I'm thinking that I had a ground fault somewhere, but I can't seem to locate it. I'm not sure whether the terminal was secure because another non-electrician took it apart before I had a chance to investigate. I follow your logic and I agree. I'm mostly looking for an unbiased opinion to confirm my suspicions. 

Thanks for the input!


----------



## xlink (Mar 12, 2012)

Maybe the original problem is gone. Like someone welding on the equipment, etc.


----------



## John Valdes (May 17, 2007)

Most/All VFD's have on board power supply. 24 volt dc.
Are you using a expansion card to accept a different/separate voltage for control and or cooling?


----------



## Charger77 (Jan 29, 2011)

The 120v powers a few relays on the bottom. It does have a separate 24 volt power supply for everything else.


----------



## JRaef (Mar 23, 2009)

If the VFD powered motor is not properly frame grounded, common mode noise that it creates could have found a path back through your control system neutral and used that ground connection, which was likely only sized for the transformer capacity so it was too much for it.

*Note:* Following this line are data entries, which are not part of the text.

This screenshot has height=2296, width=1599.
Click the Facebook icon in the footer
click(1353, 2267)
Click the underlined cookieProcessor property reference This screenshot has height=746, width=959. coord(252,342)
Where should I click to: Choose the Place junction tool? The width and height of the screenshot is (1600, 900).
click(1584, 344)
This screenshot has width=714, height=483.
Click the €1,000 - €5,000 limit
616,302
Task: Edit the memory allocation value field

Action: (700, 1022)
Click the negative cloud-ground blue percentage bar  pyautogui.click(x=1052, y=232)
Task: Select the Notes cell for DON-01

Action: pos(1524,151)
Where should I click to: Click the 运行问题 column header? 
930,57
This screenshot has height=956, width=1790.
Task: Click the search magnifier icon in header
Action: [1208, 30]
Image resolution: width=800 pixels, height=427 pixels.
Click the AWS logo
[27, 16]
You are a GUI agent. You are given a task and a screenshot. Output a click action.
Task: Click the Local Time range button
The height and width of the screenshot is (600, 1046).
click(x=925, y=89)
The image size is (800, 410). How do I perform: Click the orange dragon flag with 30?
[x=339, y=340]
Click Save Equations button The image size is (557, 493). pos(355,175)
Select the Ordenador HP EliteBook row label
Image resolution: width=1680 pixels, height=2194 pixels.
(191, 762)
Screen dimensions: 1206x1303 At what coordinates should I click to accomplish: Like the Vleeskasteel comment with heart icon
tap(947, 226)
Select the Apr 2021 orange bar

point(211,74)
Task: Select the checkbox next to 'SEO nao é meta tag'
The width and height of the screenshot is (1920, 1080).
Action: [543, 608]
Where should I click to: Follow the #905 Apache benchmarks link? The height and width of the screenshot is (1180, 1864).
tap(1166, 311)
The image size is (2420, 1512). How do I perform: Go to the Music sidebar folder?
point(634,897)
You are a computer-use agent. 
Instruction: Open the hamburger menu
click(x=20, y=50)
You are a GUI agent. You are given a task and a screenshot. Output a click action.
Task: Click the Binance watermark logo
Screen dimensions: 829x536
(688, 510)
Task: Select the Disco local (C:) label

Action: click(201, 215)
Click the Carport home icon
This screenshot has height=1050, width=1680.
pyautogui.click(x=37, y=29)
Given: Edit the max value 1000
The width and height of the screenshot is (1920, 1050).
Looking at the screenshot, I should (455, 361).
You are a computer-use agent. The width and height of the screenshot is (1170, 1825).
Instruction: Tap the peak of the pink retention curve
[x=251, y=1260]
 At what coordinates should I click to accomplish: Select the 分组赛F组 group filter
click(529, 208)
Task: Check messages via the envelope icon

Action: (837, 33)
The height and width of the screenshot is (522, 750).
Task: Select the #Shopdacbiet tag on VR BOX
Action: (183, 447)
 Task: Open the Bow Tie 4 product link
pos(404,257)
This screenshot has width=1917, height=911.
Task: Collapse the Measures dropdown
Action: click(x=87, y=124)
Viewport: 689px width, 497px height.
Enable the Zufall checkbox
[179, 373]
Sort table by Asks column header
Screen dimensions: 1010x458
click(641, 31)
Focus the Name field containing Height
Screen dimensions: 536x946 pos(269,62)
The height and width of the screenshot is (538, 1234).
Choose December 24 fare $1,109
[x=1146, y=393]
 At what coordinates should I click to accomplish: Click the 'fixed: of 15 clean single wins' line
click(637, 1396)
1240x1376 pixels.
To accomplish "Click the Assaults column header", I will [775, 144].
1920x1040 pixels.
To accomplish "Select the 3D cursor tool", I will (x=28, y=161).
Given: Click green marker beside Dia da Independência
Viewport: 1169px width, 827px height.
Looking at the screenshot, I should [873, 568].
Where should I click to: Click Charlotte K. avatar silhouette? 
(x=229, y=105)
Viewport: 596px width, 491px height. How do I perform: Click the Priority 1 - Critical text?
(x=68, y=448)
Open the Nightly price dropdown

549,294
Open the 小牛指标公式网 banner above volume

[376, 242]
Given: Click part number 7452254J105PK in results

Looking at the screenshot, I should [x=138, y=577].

Your VFD might be attached to a rubber isolated skid with the motor of the cooling tower, and if you grounded the motor to the frame assuming the frame was grounded, or you lost the frame grounding connection due to corrosion, it builds up like a capacitor until it finds a path. This is a gross simplification of course, but I'm giving you a course to investigate. I have seen common mode noise from VFD powered motors actually spark across gaps, and it takes a lot of energy to do that.


----------



## Charger77 (Jan 29, 2011)

I appreciate the suggestion. I will check it out next week.


----------



## erics37 (May 7, 2009)

JRaef said:


> If the VFD powered motor is not properly frame grounded, common mode noise that it creates could have found a path back through your control system neutral and used that ground connection, which was likely only sized for the transformer capacity so it was too much for it. Your VFD might be attached to a rubber isolated skid with the motor of the cooling tower, and if you grounded the motor to the frame assuming the frame was grounded, or you lost the frame grounding connection due to corrosion, it builds up like a capacitor until it finds a path. This is a gross simplification of course, but I'm giving you a course to investigate. I have seen common mode noise from VFD powered motors actually spark across gaps, and it takes a lot of energy to do that.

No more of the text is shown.